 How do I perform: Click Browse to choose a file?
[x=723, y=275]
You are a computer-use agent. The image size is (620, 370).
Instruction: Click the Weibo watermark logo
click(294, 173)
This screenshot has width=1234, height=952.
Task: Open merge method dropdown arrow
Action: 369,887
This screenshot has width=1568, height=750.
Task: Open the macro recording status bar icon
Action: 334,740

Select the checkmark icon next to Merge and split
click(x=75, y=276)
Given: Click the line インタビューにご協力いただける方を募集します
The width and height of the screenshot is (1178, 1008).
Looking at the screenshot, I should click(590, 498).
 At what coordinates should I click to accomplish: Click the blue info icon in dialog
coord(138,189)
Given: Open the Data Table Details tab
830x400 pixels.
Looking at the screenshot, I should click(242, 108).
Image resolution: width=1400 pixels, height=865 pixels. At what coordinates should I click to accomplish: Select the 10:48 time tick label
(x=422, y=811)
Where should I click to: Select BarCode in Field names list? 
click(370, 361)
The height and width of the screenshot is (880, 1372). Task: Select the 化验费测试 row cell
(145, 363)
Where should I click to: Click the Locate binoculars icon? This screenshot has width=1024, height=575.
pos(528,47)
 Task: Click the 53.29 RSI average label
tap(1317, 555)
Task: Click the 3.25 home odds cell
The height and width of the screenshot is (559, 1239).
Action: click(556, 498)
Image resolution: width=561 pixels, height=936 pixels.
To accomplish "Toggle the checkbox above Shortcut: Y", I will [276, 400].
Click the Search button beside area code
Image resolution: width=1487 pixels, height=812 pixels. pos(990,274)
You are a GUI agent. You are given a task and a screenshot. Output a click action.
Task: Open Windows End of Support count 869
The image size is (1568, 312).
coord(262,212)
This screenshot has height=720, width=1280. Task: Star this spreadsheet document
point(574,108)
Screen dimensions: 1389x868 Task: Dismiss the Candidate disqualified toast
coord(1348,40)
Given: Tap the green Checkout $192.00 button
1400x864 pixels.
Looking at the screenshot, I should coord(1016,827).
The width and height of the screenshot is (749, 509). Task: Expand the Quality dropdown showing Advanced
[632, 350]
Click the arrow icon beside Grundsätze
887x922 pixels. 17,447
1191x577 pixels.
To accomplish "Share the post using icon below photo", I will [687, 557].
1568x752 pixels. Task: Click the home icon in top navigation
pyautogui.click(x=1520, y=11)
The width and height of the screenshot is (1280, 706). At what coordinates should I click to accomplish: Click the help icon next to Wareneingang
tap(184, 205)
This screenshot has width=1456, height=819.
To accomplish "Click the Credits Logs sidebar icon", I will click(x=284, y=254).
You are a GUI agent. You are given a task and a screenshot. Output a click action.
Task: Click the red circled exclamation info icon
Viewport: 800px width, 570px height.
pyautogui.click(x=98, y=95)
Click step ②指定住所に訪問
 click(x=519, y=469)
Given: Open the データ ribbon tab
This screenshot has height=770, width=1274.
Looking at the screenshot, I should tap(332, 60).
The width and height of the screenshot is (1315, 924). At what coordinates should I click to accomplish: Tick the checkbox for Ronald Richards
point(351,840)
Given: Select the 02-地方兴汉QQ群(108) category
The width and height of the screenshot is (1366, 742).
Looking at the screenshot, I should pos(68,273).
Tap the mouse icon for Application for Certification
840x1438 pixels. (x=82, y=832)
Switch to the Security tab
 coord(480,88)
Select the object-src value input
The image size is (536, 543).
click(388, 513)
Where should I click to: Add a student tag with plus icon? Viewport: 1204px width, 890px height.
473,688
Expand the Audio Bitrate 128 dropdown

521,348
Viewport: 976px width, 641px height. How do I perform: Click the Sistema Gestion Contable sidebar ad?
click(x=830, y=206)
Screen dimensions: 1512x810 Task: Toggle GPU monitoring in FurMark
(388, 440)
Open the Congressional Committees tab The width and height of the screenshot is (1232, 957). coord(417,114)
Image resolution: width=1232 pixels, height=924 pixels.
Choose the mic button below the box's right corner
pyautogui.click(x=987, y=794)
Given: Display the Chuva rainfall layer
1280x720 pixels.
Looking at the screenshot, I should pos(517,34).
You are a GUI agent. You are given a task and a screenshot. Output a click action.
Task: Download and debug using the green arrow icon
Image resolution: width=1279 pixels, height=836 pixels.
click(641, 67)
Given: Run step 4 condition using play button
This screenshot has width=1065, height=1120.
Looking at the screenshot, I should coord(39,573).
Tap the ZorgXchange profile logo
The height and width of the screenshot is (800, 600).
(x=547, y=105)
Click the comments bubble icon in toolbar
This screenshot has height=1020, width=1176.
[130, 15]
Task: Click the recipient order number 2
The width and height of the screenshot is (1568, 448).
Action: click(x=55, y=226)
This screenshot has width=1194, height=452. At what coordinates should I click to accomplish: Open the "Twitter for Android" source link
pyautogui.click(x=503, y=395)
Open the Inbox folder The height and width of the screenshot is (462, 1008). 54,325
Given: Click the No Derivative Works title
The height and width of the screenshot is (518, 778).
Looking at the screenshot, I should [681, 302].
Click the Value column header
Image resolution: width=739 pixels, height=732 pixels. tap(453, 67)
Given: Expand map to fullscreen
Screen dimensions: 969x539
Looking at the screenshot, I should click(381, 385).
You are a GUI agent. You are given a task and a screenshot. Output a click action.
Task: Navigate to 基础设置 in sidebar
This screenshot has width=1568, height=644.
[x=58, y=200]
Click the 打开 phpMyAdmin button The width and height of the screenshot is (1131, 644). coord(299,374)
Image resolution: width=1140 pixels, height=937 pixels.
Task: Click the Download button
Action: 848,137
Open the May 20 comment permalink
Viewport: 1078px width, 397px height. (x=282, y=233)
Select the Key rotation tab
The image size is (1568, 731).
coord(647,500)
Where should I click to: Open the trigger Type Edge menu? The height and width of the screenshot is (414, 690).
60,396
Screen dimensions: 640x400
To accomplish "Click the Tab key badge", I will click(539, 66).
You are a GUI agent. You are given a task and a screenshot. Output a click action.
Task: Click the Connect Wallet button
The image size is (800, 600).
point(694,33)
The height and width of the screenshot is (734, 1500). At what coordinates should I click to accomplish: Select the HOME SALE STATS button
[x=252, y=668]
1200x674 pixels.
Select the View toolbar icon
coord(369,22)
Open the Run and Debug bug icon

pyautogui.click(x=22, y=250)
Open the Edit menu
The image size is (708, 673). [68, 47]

————

- [Short task]: Copy every line of the records above that contains the string "what". Case counts.

- [Response to this task]:
 At what coordinates should I click to accomplish: Click the blue info icon in dialog
Image resolution: width=1400 pixels, height=865 pixels. At what coordinates should I click to accomplish: Select the 10:48 time tick label
The width and height of the screenshot is (1280, 706). At what coordinates should I click to accomplish: Click the help icon next to Wareneingang
The width and height of the screenshot is (1315, 924). At what coordinates should I click to accomplish: Tick the checkbox for Ronald Richards
This screenshot has width=1194, height=452. At what coordinates should I click to accomplish: Open the "Twitter for Android" source link
The height and width of the screenshot is (734, 1500). At what coordinates should I click to accomplish: Select the HOME SALE STATS button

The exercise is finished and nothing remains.